Whatever the reason, the industry is booming. Ancestry alone says it has DNA-tested more than 10 million people.

And those numbers now mean it doesn't really matter if you sent away your DNA. All that matters is your third cousin wanted to send her most deeply personal data to a company on the internet. She did the 2018 equivalent of naming a star online and mailed away for a certificate she's going to look at once. Hell, she was probably the same cousin who decided to "share her friends' data" with Cambridge Analytica so she could play some farming game on Facebook.

But you're the one who's going to pay for it. Now you can be identified thanks to some dipshit's spit kit.

The genealogy sites themselves are keen to reassure customers that privacy is their No. 1  priority.

Ancestry says that its "highest priority is protecting our customers' privacy and being good stewards of their data" and that it offers customers the ability to opt in or out of "match viewability." It also says it challenges legal requests for DNA matching, and doesn't provide data to law enforcement "unless compelled to by valid legal process."

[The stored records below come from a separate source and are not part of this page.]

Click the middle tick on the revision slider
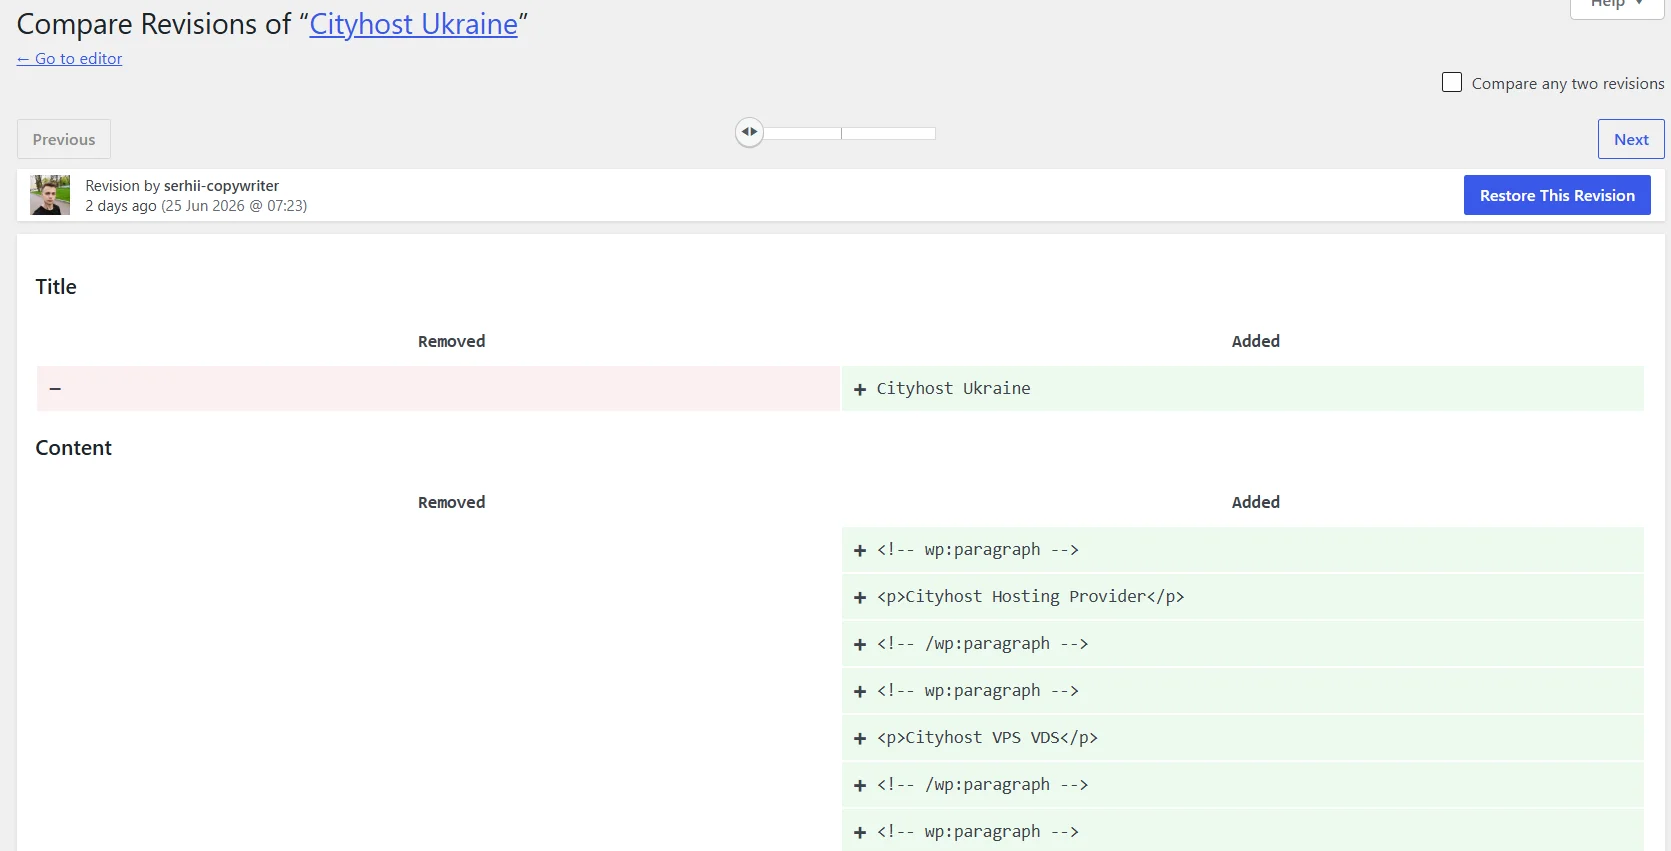 (x=842, y=133)
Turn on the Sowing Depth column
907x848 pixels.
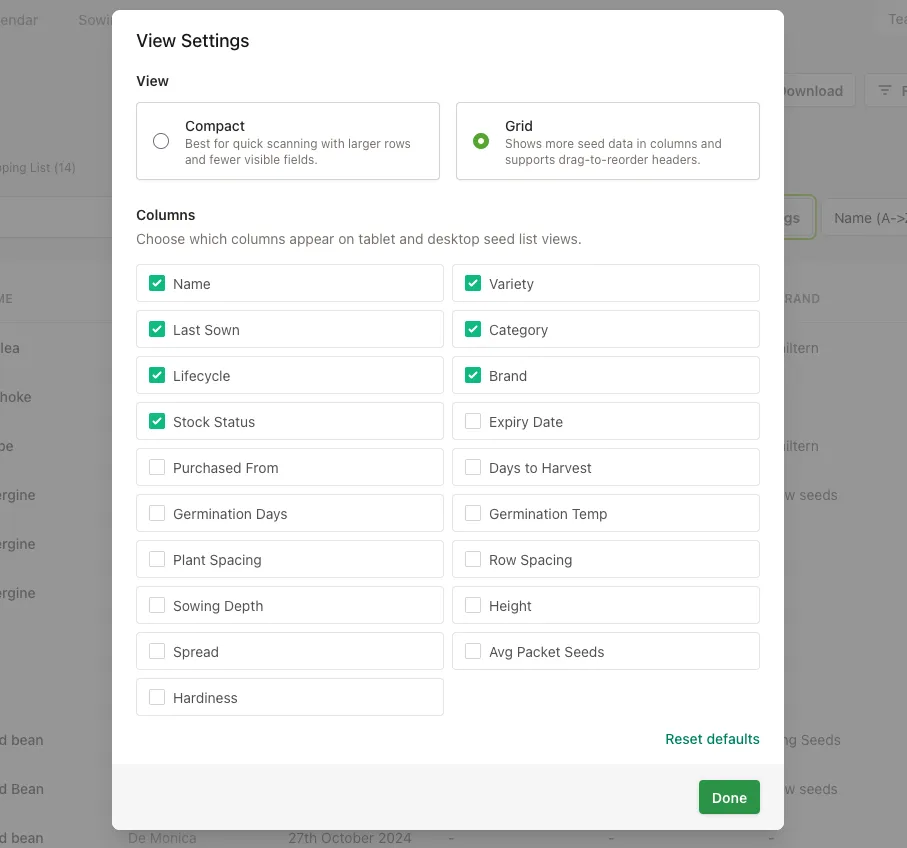click(157, 606)
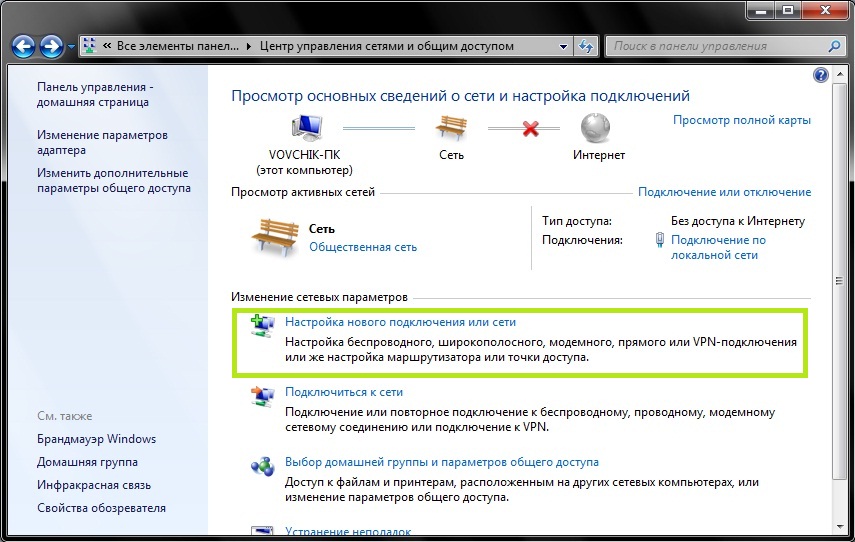Image resolution: width=855 pixels, height=542 pixels.
Task: Click the 'Общественная сеть' network type link
Action: pyautogui.click(x=363, y=247)
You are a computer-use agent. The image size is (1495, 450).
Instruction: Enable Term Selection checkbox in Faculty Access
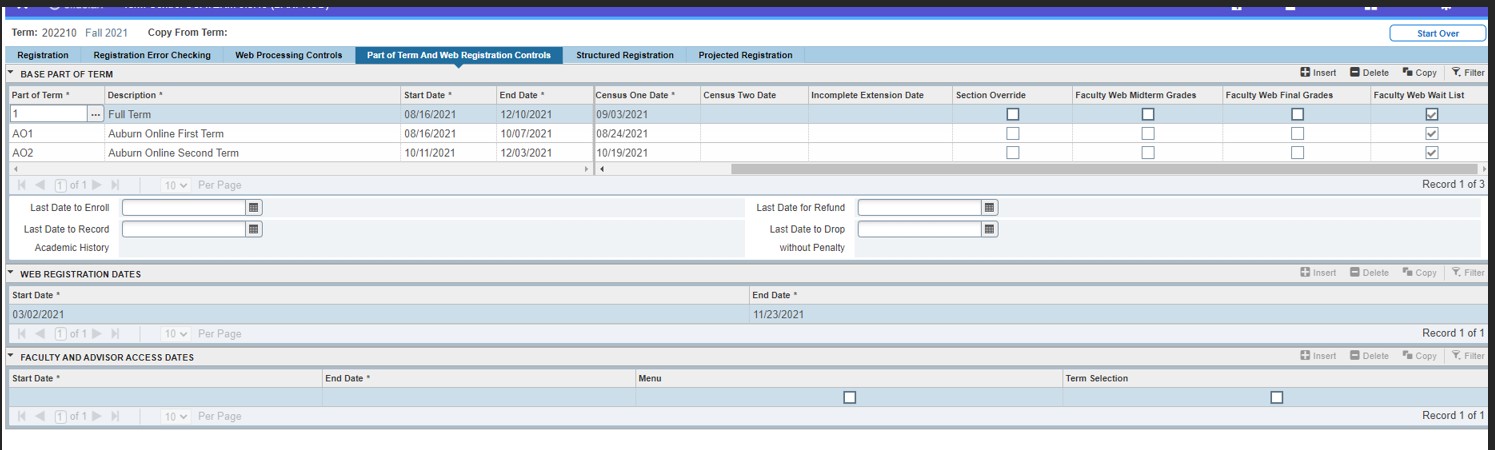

23andMe says it "implements strong security and privacy protocols" but that once a user downloads their raw data and uploads it to another site, the company can't guarantee the data is protected. 

MyHeritage didn't respond to a request for comment.

But being identifiable through your DNA, even when you haven't shared it, could be a grim sign of where the future is heading.

Those things that once made us human are becoming easier to quantify, track and replicate. Our voices can be perfectly re-created by computers, our mannerisms can be copied by artificial intelligence. Cameras on the street track our faces, speakers in our homes listen to our conversations, even our fingerprints are no longer just stored on our fingers. And soon, the very substance of our physical selves, our DNA, will be looked after by someone else.

Cheerful two generation women with wine glasses in kitchen

"Why would we ask you about our family's history, Grandma? Let's just do it with internet spit instead!"

Getty Images

No thought of the potential of a data breach. No thought of a potential future in which insurance companies scan your DNA without your knowledge to adjust your premiums, or your employer looks for potential health risks, or the police search for markers of pre-crime (Minority Report was a documentary, right?).

When I think about the future machinery of the biometric surveillance state, as I often do when I'm having a glass of wine with Janet and the girls, I feel like I'm the only one who's paranoid about protecting my DNA. I wail at my friends, John Proctor-like, when they ask me why I won't spit in an envelope.

"Because it is my DNA! Because I cannot have another in my life! I have given you my soul, and my passwords and my fingerprints; leave me my DNA!"

But it's no use.

In the future, when I'm trying to outrun the DNA Police in the dark sewers of New Biometrica, it won't be my fault.

"It wasn't me!" I'll yell. "It was my third cousin!"

But they won't care.

Originally published at 5:00 a.m. PT.
Updated at 7:18 a.m. PT: Added reference to Elizabeth Warren's DNA test.
Updated at 5:10 p.m. PT: Added comment from 23andMe.